- [Task prompt]: Look through the data below and report how many lines include "chart". Only the number should be given.

- [Records shown]:
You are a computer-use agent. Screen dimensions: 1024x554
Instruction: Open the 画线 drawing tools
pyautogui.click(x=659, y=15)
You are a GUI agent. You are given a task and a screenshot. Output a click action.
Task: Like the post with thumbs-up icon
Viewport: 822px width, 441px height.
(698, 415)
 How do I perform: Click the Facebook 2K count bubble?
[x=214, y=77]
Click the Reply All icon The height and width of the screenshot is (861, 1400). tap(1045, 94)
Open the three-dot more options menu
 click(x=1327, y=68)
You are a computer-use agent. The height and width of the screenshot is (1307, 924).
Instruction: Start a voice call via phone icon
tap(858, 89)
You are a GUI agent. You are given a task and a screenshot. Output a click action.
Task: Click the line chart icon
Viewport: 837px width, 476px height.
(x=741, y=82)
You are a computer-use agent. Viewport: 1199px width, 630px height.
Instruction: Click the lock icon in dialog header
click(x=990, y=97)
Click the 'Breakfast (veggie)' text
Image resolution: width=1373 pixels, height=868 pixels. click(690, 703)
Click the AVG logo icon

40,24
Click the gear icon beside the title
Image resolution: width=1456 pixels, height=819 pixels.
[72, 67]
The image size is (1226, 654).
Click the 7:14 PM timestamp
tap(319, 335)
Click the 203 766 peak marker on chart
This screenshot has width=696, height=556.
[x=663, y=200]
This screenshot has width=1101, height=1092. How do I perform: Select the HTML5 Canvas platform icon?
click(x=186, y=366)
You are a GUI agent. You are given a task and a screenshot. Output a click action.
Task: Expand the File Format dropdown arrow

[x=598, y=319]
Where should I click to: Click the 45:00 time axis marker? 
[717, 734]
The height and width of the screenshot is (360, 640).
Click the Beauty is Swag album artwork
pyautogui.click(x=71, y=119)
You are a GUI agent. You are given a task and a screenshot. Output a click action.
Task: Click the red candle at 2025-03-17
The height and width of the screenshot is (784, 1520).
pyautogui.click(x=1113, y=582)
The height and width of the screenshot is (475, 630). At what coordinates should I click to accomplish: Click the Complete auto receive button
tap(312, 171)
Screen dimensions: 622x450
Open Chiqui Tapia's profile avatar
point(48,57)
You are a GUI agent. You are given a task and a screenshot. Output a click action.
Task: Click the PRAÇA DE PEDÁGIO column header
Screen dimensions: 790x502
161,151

- [Result for this task]: 2